И вот на вершине Прошлого задувает вихрь Настоящего – на вершинах всех перевалов, которые я гордо одолевал в моей жизни, Умбрэйла, Флюэлы, Фурки моего непорочнейшего сознания! Смена мгновений происходит в точке перцепции лишь потому, что сам я пребываю в устойчивом состоянии немудреной метаморфозы. Найти время для временной привязки Времени я могу, лишь заставив мой разум двигаться в направлении, обратном тому, в каком я двигаюсь сам, как поступаешь, несясь вдоль длинной череды тополей и желая выделить и остановить один из них, дабы принудить зеленую размазню представить и предъявить, вот именно, предъявить каждый ее листок. Какой-то кретин пристроился сзади.

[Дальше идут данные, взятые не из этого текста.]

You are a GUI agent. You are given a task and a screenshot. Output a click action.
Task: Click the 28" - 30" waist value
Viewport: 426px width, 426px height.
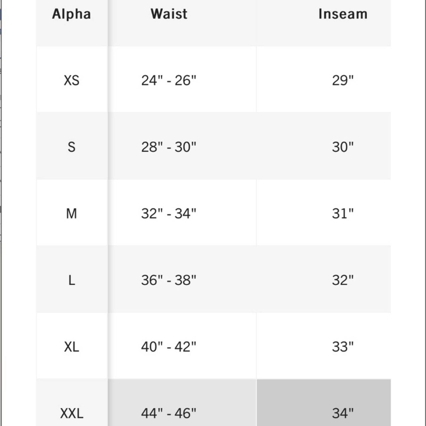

Такой акт вникания и есть то, что я в прошлом году назвал «Нарочитым Настоящим», дабы отличить эту форму от более общей, обозначенной (Клеем в 1882-м) как «Показное Настоящее». Сознательное построение одного и привычный поток другого дают нам три-четыре секунды того, что может восприниматься как сиюминутность. Эта сиюминутность является единственной ведомой нам реальностью; она следует за красочной пустотой уже не сущего и предшествует полной пустоте предстоящего. Следовательно, мы можем в самом буквальном смысле сказать, что сознательная жизнь человека всегда длится лишь один миг, ибо ни в единое из мгновений намеренного вникания в поток собственного сознания мы не знаем, последует ли за этим мгновением новое. Несколько позже я еще объясню, почему я не верю, что «предвосхищение» («уверенное ожидание продвиженья по службе или опасливое – светской оплошности», как выразился один незадачливый мыслитель) играет мало-мальски значительную роль в формировании показного настоящего, как не верю и в то, что будущее образует в складне Времени третью створку, даже если мы и предвосхищаем что-либо – извив знакомой дороги или живописное возникновение двух крутых холмов, с замком на одном и церковью на другом, – поскольку чем четче предвидение, тем менее пророческим оно обыкновенно оказывается. Если бы этот сукин сын сзади надумал рискнуть прямо сейчас, он бы лоб в лоб столкнулся с появившимся из-за поворота грузовиком и замутил бы дождем осколков приятный вид.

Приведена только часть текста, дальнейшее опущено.